# Nano water changes...



## TexasCichlid (Jul 12, 2011)

Both my nanos are consistently at 0-0-0 for ammonia, nitrites, nitrates. That being said, are water changes still required? The plants should be absorbing any ferts I put in, but I continue to do 25% water changes every week or so on both tanks. Wondering if this is needless. I top off every day or other day with RO.


----------



## dhgyello04 (Jul 11, 2008)

I would continue the WC weekly. It is a way to keep the TDS (Total Dissolved Solids) at a level you can keep your shrimp happy. That is if you’re keeping shrimp. I made the mistake in not doing the water changes due to good levels. I lost a lot of shrimp because my TDS was in the 500-600 range.


----------



## TexasCichlid (Jul 12, 2011)

Using pure RO water, I can't imagine I will get much TDS build up but I will continue with periodic WC's. Our tap is in the 1200 range for TDS.


----------



## thefisherman (Oct 15, 2011)

i guess that depends. 

In terms of the plants...if you are doing EI method for dosing ferts; which will require you to "reset" your water. Also if you are using RO in lieu of tap, you would want to monitor your pH since you might need to boost GH or re-mineralize your water. This ecomes even more important if you are injecting CO2 wherein the buffering capacity of your RO might be close to zero.

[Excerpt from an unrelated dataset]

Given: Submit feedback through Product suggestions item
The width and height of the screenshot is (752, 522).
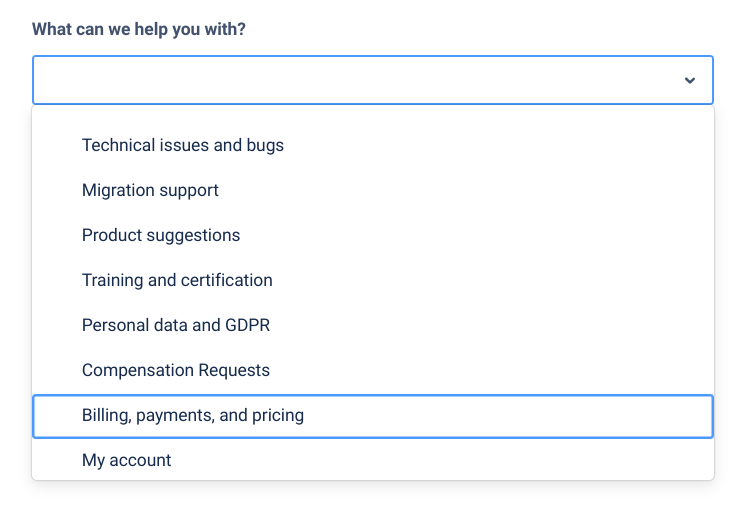Looking at the screenshot, I should click(x=161, y=235).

In terms of fauna, it depends on how stocked is your tank. My 20L for instance is overstocked 175% of my filter capacity. This will require major waterchanges on my part for the health of the fish. Check out aqadvisor.com, it may help you inform what you decide to do.

If you were trying to go low tech "el natural" walstad, wherein you are relying on the waste and respiration of your fauna to provide the necessary nutrients for the tank, then you would have to match the plant mass (as the primary bio filter) with the waste/respiration generated by the fauna, etc. if you achieve this balance, then in this case you wouldn't have to change your water for 6 months.

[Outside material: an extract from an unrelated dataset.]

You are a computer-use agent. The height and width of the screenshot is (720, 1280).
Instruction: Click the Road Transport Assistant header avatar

In terms of plants, I find that waterchanges contributes more to the "look and clarity" of the water/conditions in your tank rather than what your plants actually require (dosing fert dosing aside)

In terms of fauna, I find that waterchanges can only be positive because it ensures a utopian like environment for the fishes. Frequent waterchanges eliminates the possibility of other bad stuff to develop that can harm your fish (spikes in water chemistry, ICH strains, etc.).

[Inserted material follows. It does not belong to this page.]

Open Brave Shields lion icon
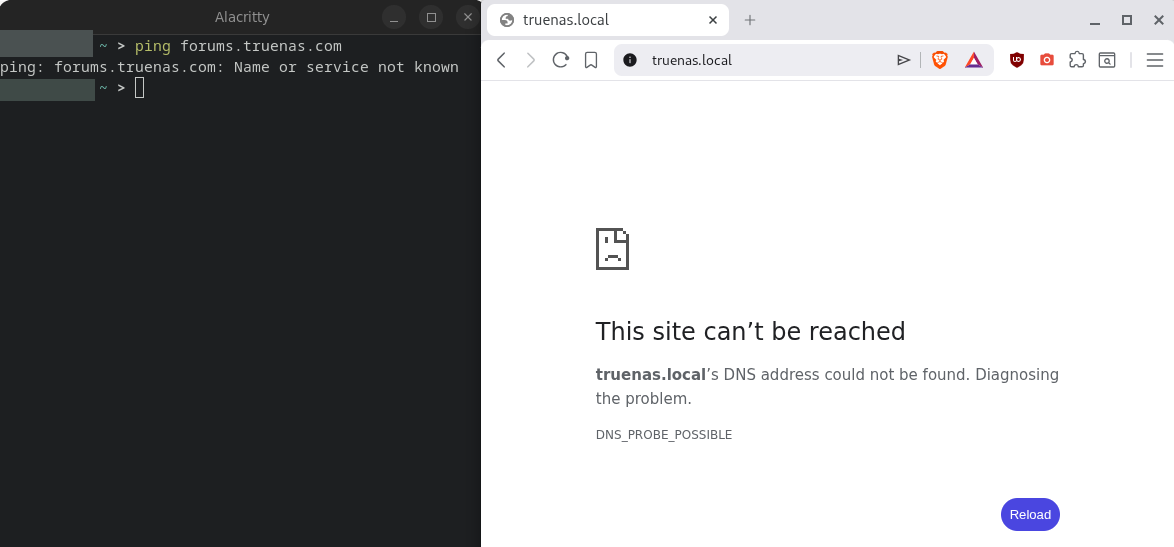Screen dimensions: 1174x547 [x=940, y=60]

For my own tanks I am doing 50% waterchanges every week primarily to reset nutrient levels/GH in my tanks. Basically I find that my tanks look much cleaner with the waterchanges. The only drawback is its a lot of work, but if you miss a w/c here or there, as long as filtration is at capacity (mechanical or not) I don't think the inhabitants don't seem to mind either way.


----------



## TexasCichlid (Jul 12, 2011)

Any suggestions on how to re-mineralize the water? Tapwater has the following properties. Ph of 7.5+. 451ppm Ca/Mg hardness. TDS of 500ppm. CaCO3 hardness of 1250ppm.

That being said, I use RO water. Can I just add some tap to the mix with some Prime? Water looks perfect as is in terms of clarity, but I am running Purigen in my tanks.


----------



## thefisherman (Oct 15, 2011)

dude 1250ppm... that's hard! lol. i think they refer to anything over 500ppm as "liquid rock", your use of RO is duly justified. 

i would continue using RO in your case for w/c and topping off. i think the simplest method for remineralizing water is dry dosing GH booster per barr's EI recommendations. this way you can incrementally increase GH based on your tank volume. it seema mixing your tap adding prime and all those steps may be more trouble than its worth.


Sent from my iPhone


----------



## 150EH (Dec 6, 2004)

Texas has that nice hard water with the high TDS, another member here has a TDS of 1100 and wants a Discus tank so you know the filtration is awesome. Even with RO you should be adding a gH booster to add the basic micros, a dose of micros from Plantex CSM+B, and a dose of macros, and your TDS should end up in the 300 to 400 range. If you are dosing daily in a Nano you need to be doing a 50 to 80% WC each week, because is easier to make a mistake and you have no volume to hide it in. I have a nutrient rich soil but don't dose at all with no C02 I don't need to dose and I don't want any rapid growth.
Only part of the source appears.